Saturday, July 31, 2010

Me

My Self-Summary:
I have skills like... burping the alphabets, laughing like Goofy and Mickey Mouse, computer hacking skills, whistling in several different styles, fighting with chopsticks... Girls only want boyfriends who have great skills, right? ;)

What I'm Doing with My Life:
Trying to think up new ways to rule the world >:)
and when ever I get time from day dreaming, I study a little :P

If something intrigues me, I direct my whole mind towards it and in the end usually find out that I am wicked awesome at it! That's how I got good at dancing, sketching, and a bunch of other stuff (mostly self taught). If I don't want to do something and people order me to do it then I become lazy as hell (Lazy! Ha! That's what I have them believe!

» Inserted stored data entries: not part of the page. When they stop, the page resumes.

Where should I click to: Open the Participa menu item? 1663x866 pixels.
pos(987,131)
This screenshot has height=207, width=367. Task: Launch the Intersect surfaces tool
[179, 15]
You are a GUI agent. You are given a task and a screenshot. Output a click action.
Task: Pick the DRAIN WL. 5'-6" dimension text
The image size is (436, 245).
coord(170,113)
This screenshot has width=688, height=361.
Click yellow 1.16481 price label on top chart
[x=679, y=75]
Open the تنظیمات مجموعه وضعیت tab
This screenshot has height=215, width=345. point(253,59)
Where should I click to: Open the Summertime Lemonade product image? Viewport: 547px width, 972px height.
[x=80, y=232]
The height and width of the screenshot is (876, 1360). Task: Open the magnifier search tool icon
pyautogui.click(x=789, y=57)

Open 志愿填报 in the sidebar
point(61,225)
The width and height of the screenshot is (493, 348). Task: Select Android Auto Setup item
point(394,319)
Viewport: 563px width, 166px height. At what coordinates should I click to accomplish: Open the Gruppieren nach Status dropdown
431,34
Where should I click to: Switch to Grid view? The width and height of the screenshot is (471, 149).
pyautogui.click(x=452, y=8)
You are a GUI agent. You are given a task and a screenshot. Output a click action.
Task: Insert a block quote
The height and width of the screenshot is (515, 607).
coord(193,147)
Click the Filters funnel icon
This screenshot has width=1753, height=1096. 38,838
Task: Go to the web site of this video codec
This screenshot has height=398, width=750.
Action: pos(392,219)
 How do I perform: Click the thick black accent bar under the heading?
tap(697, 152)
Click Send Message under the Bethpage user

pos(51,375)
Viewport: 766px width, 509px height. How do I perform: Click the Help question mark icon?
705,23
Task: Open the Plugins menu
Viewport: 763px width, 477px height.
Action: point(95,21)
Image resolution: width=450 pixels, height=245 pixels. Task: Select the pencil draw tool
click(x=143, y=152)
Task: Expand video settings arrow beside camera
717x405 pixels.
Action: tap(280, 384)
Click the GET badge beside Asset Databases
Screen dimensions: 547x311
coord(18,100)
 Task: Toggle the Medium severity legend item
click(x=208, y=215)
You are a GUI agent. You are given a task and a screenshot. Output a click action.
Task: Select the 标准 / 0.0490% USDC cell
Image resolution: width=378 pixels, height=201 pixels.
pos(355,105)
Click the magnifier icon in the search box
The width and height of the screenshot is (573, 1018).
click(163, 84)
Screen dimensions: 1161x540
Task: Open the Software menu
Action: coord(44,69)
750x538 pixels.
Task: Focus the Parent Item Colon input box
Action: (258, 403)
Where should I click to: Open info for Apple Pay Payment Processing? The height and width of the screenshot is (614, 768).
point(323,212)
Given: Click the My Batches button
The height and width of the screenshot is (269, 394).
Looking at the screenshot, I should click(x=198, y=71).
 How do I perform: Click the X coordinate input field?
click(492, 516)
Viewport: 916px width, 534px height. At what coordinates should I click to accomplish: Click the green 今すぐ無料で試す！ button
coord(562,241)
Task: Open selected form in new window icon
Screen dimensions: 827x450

Truth is I really despise doing something that I'm just not interested in and take a lot of time than usual to do the work all the while hoping that the person would get irritated, leave me alone and get the work done by someone else) consequently implying that I'm not the kind of guy to work at a 9 to 5 job that I hate, working on making software applications that I have no clue how to (even though I'm an engineer in Computer Science and am doing a M.Sc. in the same field doesn't mean I like it, I've got other stuff planned)! I persevere like crazy when I set my mind to something, never knowing when it's okay to stop, even if it looks like I'm losing.

I'm Really Good at:
Cooking... i'm no 5-star restaurant chef but I can survive if i'm left alone. I specialize in sandwiches.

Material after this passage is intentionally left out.